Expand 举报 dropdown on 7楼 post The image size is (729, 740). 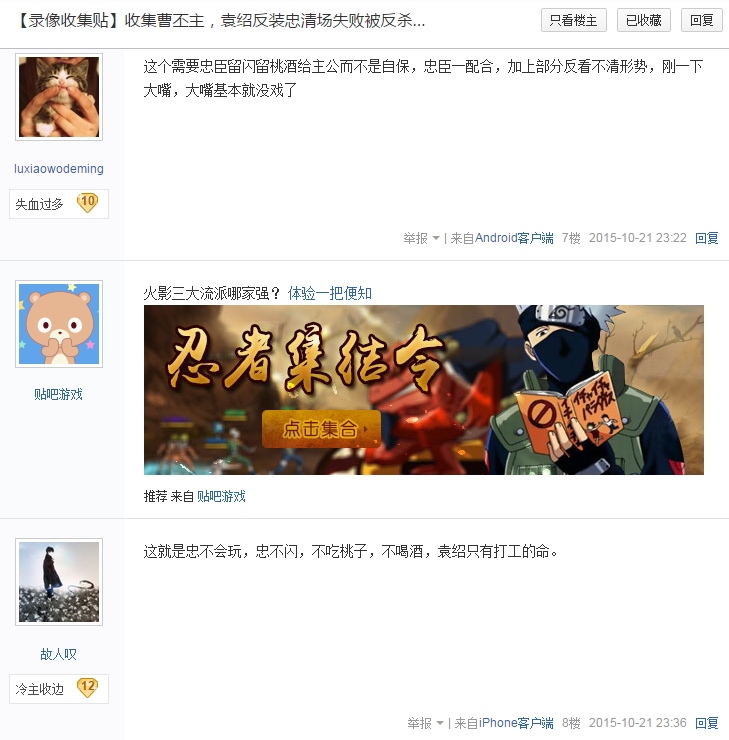click(421, 238)
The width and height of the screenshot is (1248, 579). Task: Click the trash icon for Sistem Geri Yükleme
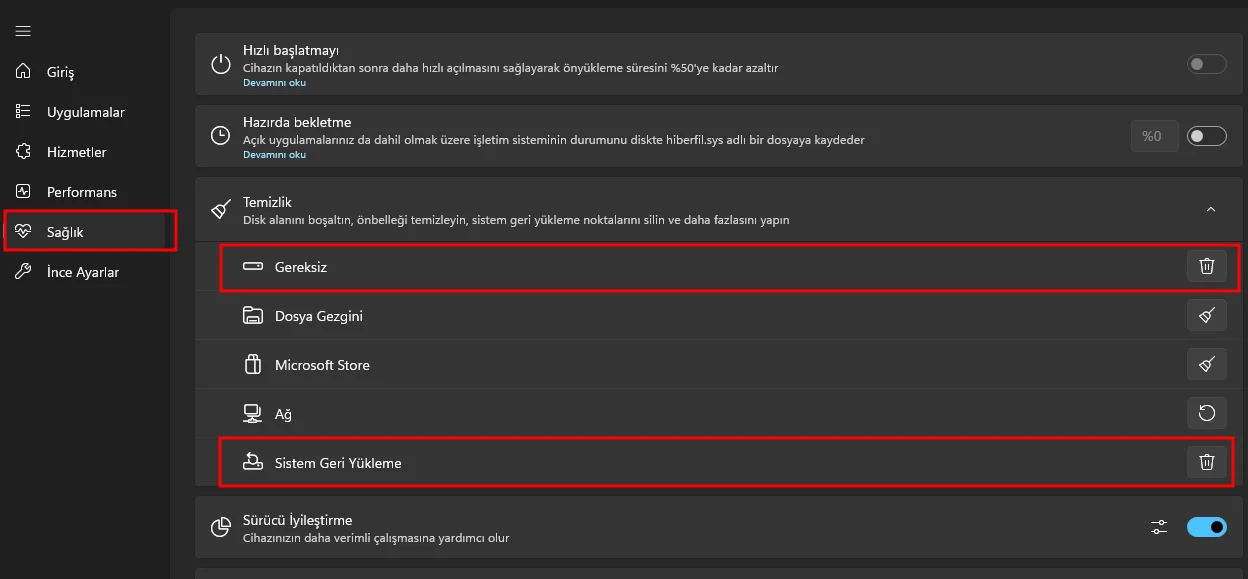click(1206, 462)
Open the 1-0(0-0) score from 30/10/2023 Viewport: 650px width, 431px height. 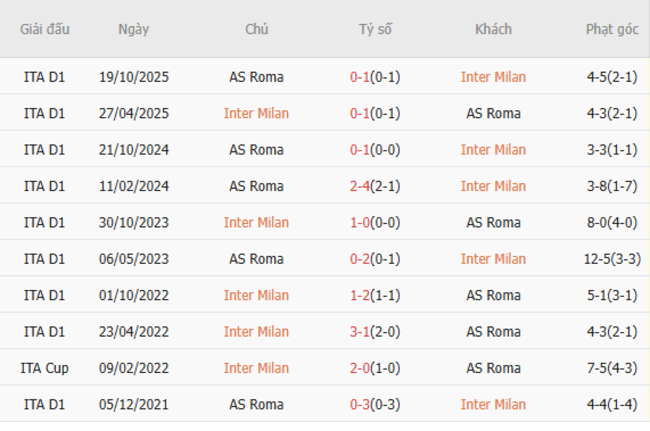pos(375,222)
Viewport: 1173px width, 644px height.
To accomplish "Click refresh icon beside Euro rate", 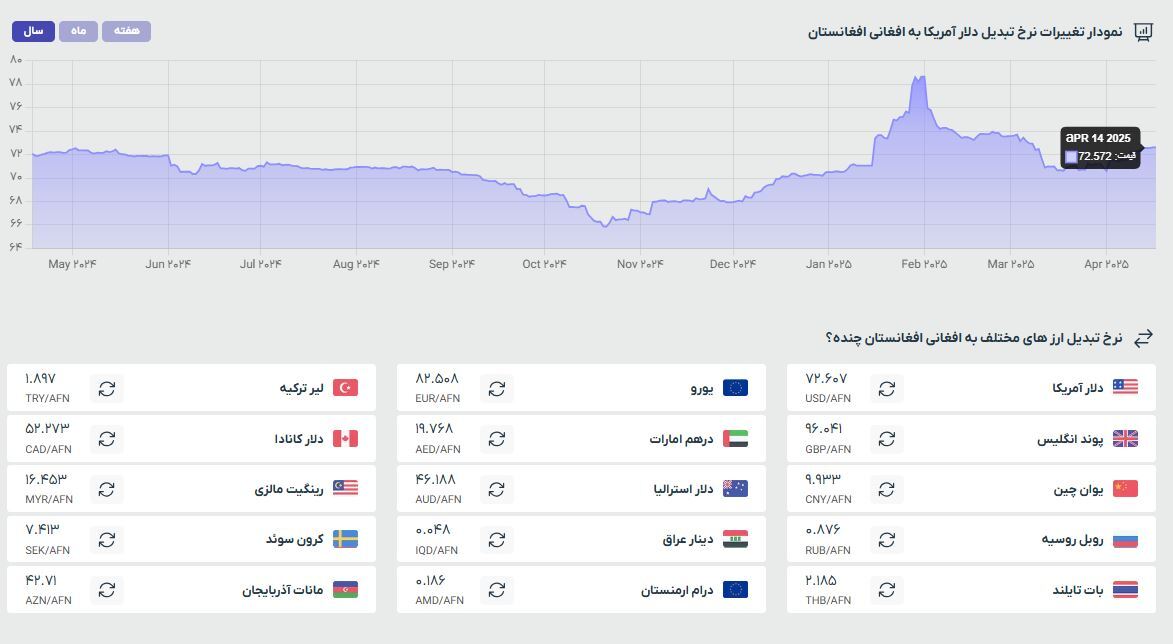I will pos(496,388).
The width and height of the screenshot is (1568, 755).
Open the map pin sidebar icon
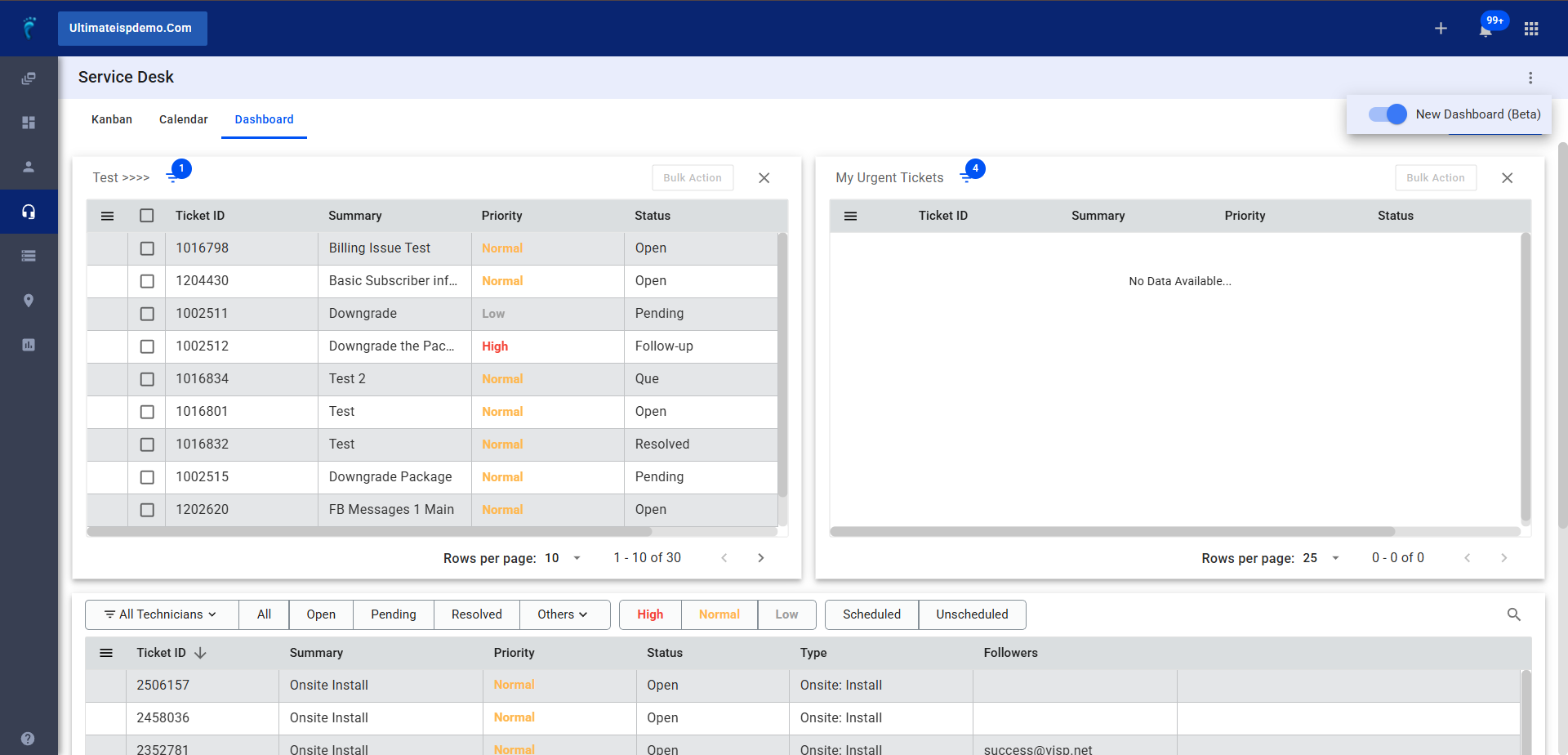tap(29, 301)
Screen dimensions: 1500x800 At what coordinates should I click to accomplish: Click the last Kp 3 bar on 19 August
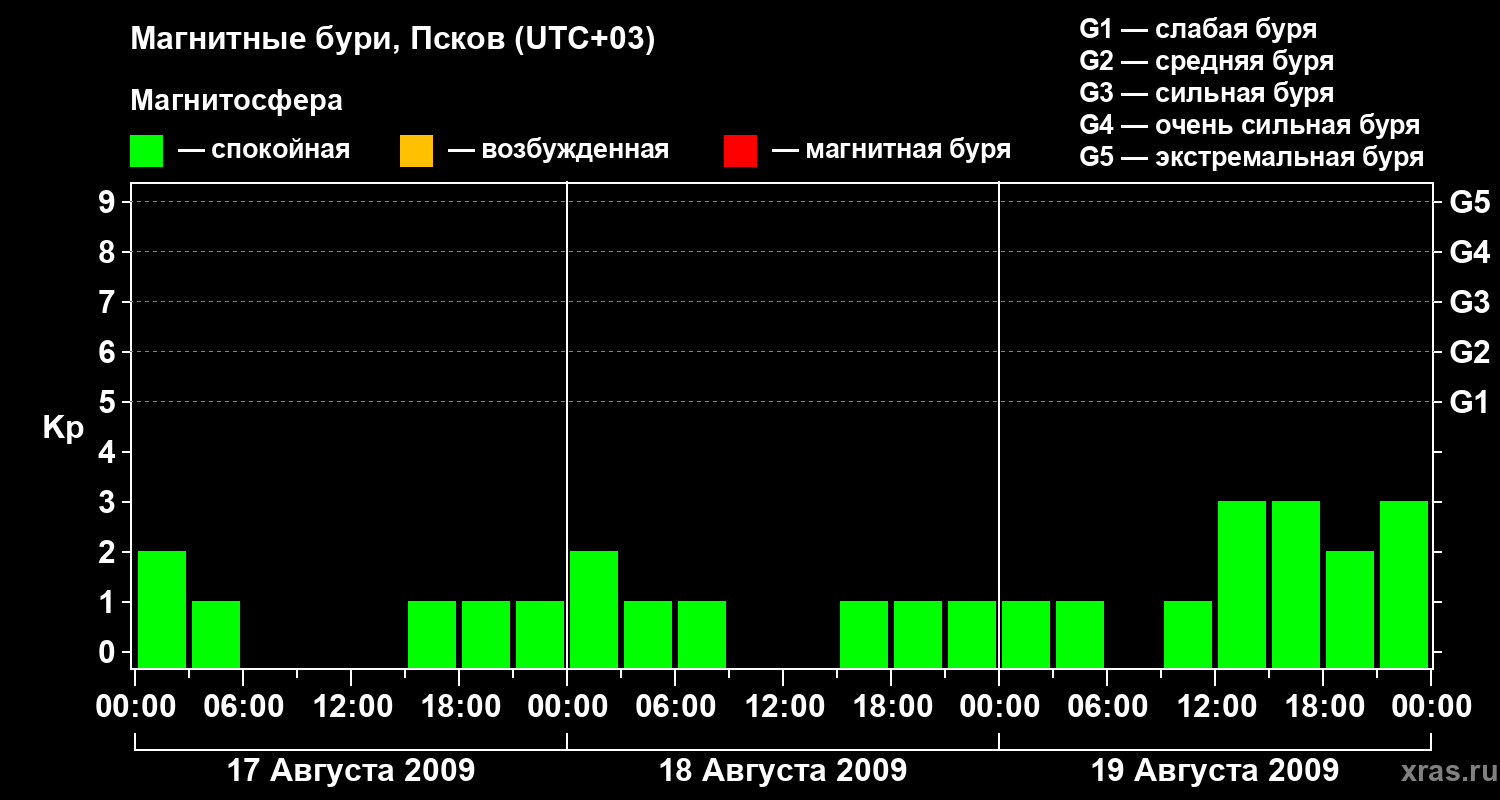[1404, 584]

# # # # #

== Problem ==
Each line from the one bearing "The width and height of the screenshot is (1568, 755)." through the final line of the records is to be copied exactly, and no pictures are to be included.

== Result of this exercise ==
The width and height of the screenshot is (1568, 755).
Open the map pin sidebar icon
tap(29, 301)
Screen dimensions: 1500x800 At what coordinates should I click to accomplish: Click the last Kp 3 bar on 19 August
[1404, 584]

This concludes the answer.